Mockup System - Contribution Testing Framework
Overview
The mockup system generates controlled variations of citizen contributions to systematically test and improve Forseti 461's charter validation. By creating progressive mutations from valid to invalid contributions, we can:
- Identify prompt weaknesses - Find cases where violations slip through
- Measure consistency - Ensure similar inputs produce similar outputs
- Build training datasets - Create Opik-compatible datasets for prompt optimization
- Track accuracy over time - Compare validation results across prompt iterations
Why Mutation Testing?
Charter validation is a nuanced task.
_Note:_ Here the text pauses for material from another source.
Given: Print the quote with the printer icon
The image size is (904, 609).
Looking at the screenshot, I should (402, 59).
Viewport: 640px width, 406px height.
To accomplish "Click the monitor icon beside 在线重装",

A contribution might be:
- Clearly valid (constructive, local, factual)
- Clearly invalid (personal attack, spam, off-topic)
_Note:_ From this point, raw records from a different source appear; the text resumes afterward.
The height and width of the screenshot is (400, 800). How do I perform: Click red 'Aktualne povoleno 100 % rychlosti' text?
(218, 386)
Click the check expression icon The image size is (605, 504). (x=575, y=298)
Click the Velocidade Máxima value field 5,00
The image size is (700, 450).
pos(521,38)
- Borderline (subtle violations, mixed content)
The challenge: LLM-based validation can miss subtle violations or flag valid content incorrectly.
The solution: Generate controlled mutations with known expected outcomes, then measure how well Forseti detects them.
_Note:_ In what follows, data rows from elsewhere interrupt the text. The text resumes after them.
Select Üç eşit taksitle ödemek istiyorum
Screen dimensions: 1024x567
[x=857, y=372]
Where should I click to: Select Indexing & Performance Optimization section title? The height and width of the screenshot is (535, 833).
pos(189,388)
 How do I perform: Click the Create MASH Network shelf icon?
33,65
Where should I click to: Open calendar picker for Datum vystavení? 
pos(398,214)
Valid Contribution ──┬── Small mutation (95% similar) → Should still be valid
├── Medium mutation (80% similar) → Borderline
├── Large mutation (60% similar) → Likely invalid
└── Violation injected → Must be detected as invalid
Contribution Format (Framaforms)
All mockup contributions follow the Audierne2026 Framaforms submission format:
{
"id": "unique-contribution-id",
"category": "economie",
"constat_factuel": "Le parking du port est souvent plein en été...",
"idees_ameliorations": "Créer un parking relais à l'entrée de la ville...",
"source": "framaforms",
"expected_valid": true
}
| Field | Description |
|---|---|
category | One of 7 categories: economie, logement, culture, ecologie, associations, jeunesse, alimentation-bien-etre-soins |
constat_factuel | Factual observation about the current situation |
idees_ameliorations | Proposed improvements or solutions |
source | Origin: framaforms (real), mock (synthetic), derived (mutated), input (Auto-Contribution tab) |
expected_valid | Ground truth for testing (null if unknown) |
Source Types
| Source | Origin | Forseti Validated | Use Case |
|---|---|---|---|
framaforms | Real citizen submissions | On demand | Ground truth baseline |
mock | Manually created test data | On demand | Known violation patterns |
derived | LLM-mutated from base | On demand | Variation testing |
input | Questions tab (user-created) | Pre-save | Real user contributions |
The input source is unique: contributions are validated by Forseti 461 before saving, ensuring all user-created contributions have validation metadata attached.
Mutation Strategies
The mockup system supports two mutation strategies:
1. Text-Based Mutations (Levenshtein)
Uses Levenshtein distance for controlled character-level variations:
from app.mockup import levenshtein_ratio, apply_distance
original = "Le port d'Audierne est magnifique"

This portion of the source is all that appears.